Try it
Excerpt from the entries below: please repeat exactly the lines from the one containing "Select the Texturing tag" through the last one, both ends included, with no pictures.

Exercise material section start

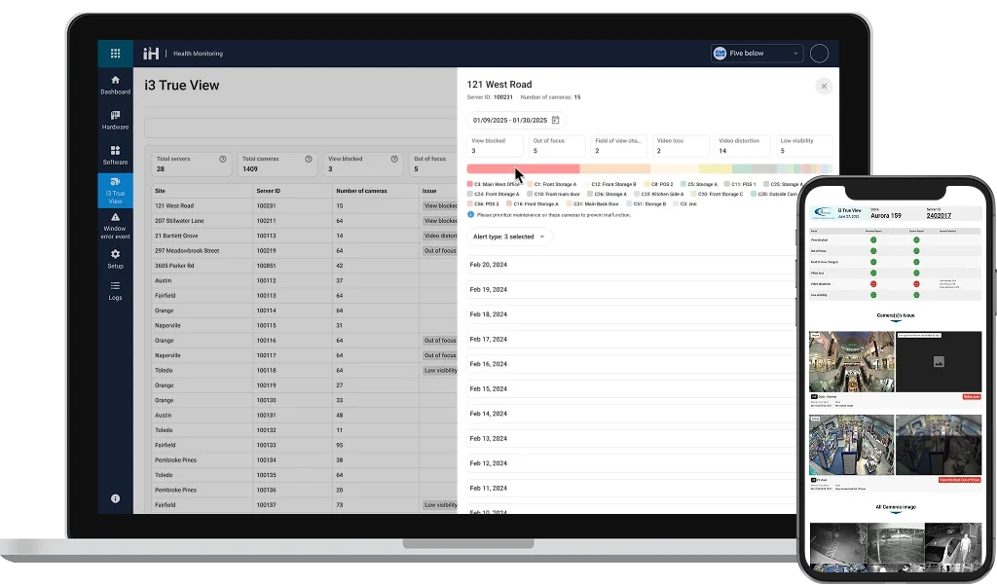This screenshot has height=585, width=997.
Task: Select the i3 True View sidebar tab
Action: (x=115, y=190)
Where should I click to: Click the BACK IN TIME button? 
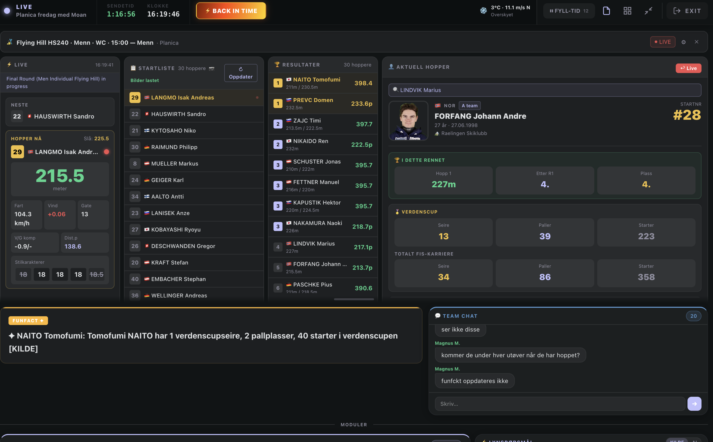pyautogui.click(x=231, y=11)
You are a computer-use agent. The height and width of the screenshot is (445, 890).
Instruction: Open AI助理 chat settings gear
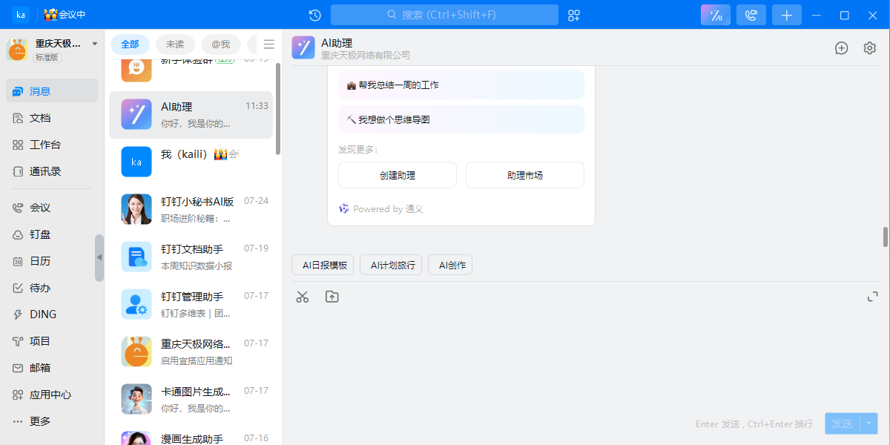[x=869, y=47]
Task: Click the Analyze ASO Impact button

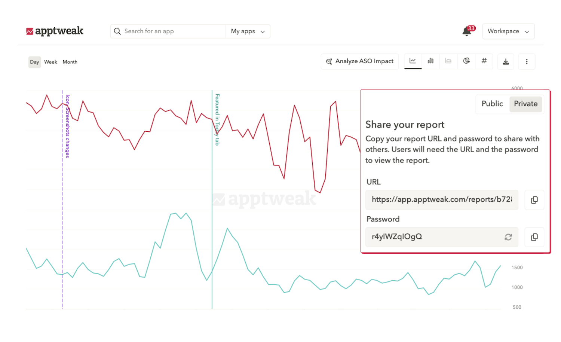Action: [x=359, y=61]
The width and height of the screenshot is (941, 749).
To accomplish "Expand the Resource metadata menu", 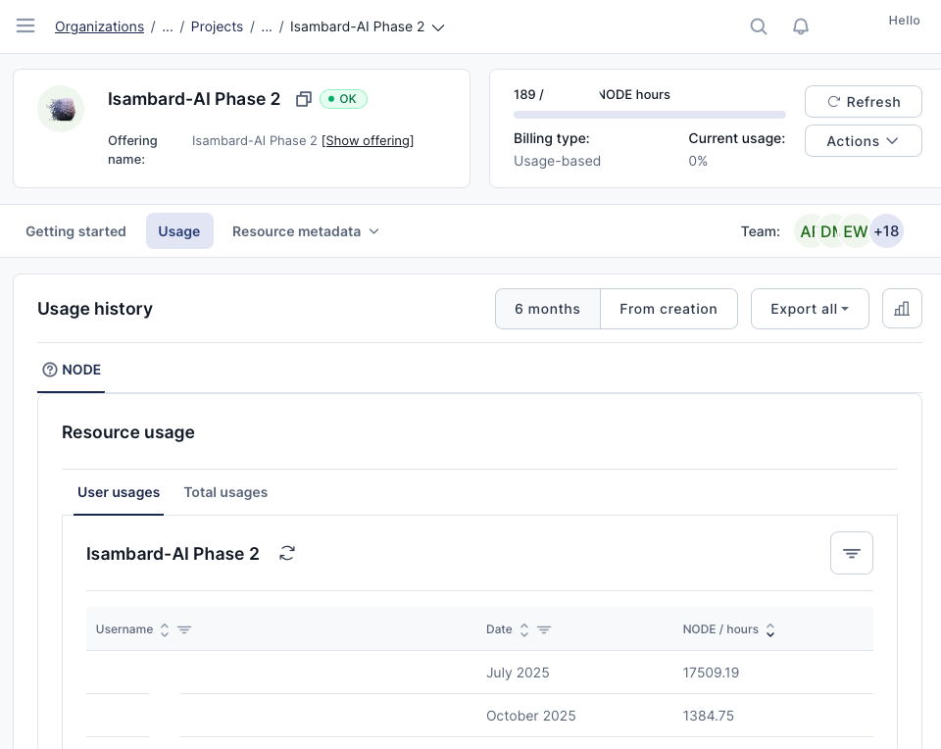I will [x=305, y=231].
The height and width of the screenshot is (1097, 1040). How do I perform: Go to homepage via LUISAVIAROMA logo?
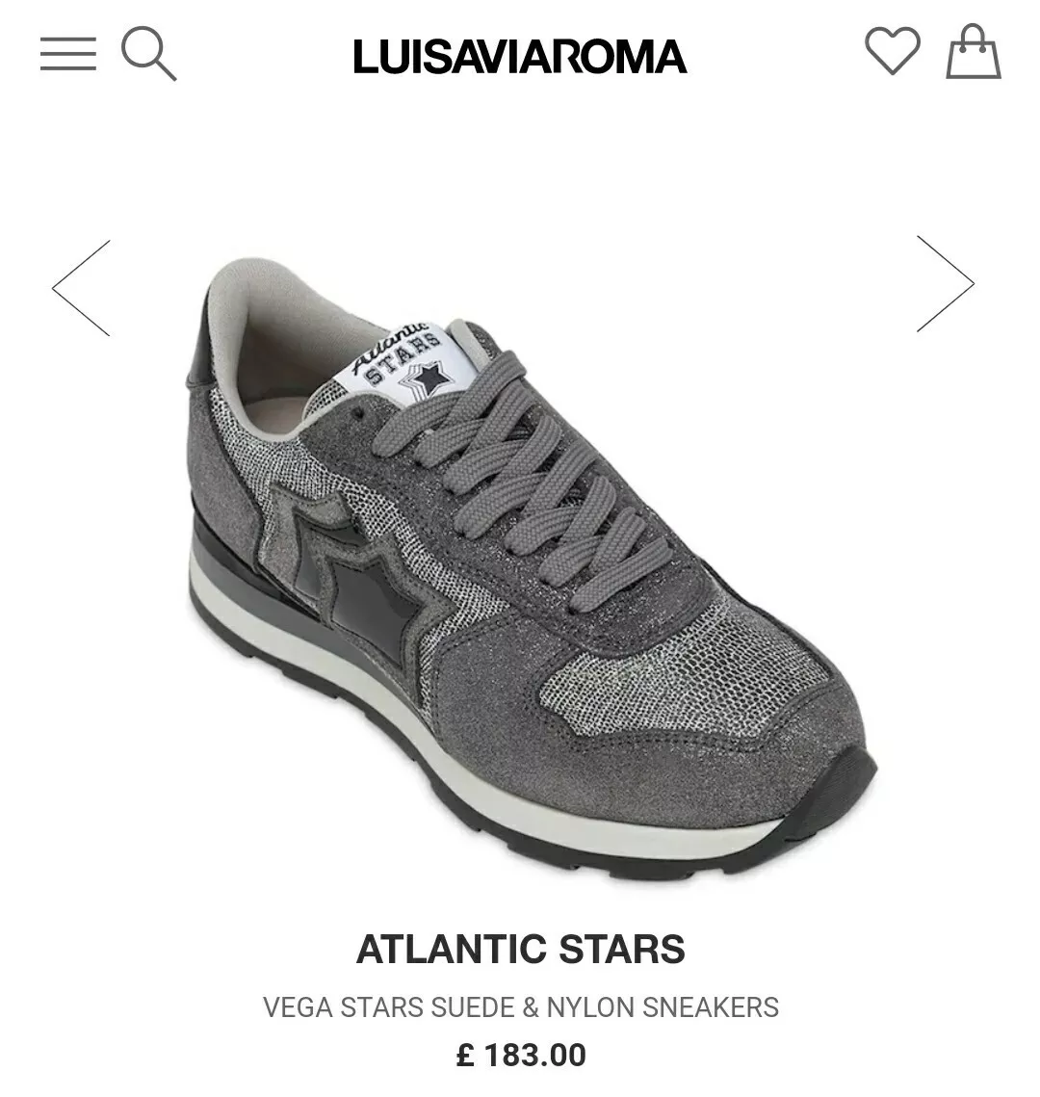520,57
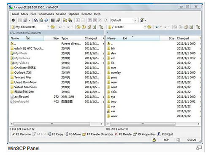
Task: Open the Session menu
Action: (61, 14)
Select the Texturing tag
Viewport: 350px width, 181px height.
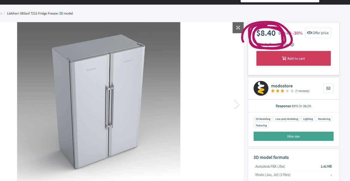(261, 125)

Exercise material section end

Task response
Select the Texturing tag
Viewport: 350px width, 181px height.
(261, 125)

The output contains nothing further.